Islam juga memiliki sejumlah sumber APBN yang masing-masing sumber tersebut memiliki nominal yang banyak sehingga APBN aman dan bisa meminimalkan terjadinya utang luar negeri. APBN tersebut justru sangat memungkinkan kebutuhan-kebutuhan publik, seperti kesehatan, pendidikan, perumahan, dan transportasi, bisa gratis karena itu wujud pelayanan negara kepada rakyatnya. Demikianlah format negara mandiri didalam islam, yakni secara politik dan ekonomi tidak bergantung pada negara lain.

Allah Taala berfirman, “Dan Allah sekali-kali tidak akan memberi jalan kepada orang-orang kafir untuk memusnahkan orang-orang yang beriman.” (QS An-Nisa’ [4]: 141).
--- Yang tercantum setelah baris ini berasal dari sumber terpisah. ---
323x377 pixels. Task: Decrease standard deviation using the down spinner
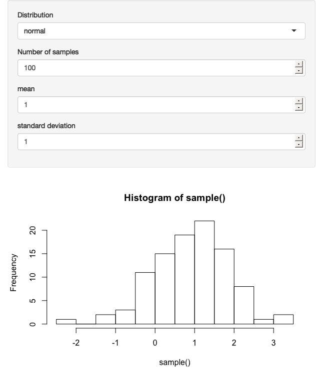click(x=299, y=145)
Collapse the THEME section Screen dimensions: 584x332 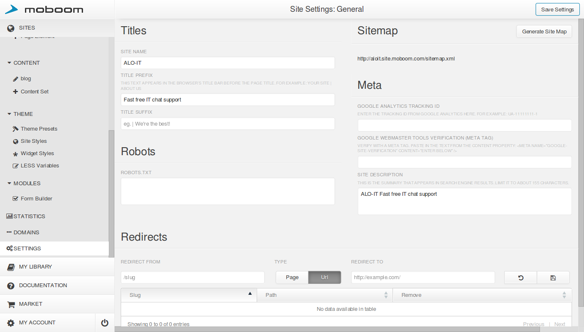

Belajar dari kisah pahit, Zimbabwe dan sri Lanka, yang terjerat utang dari Cina, di abad 21 ini. Utang tidak membuat kedua negara tersebut terbantu ekonominya, melainkan makin terperosok jauh ke dalam krisis. Keduanya tidak mampu membayar utang kepada kepada kreditur, tetapi negara lain juga ragu hendak membantu karena negara tersebut memang dipastikan tidak mampu membayar utang.

Akibatnya, terjadi krisis ekonomi di sana sampai harus menumbalkan rakyatnya. Aset-aset BUMN di negaranya pun terpaksa dikuasai pihak kreditur akibat gagal bayar utang. Lantas, apakah kita hendak diam saja dan membiarkan Indonesia senasib dengan Zimbabwe dan Sri Lanka?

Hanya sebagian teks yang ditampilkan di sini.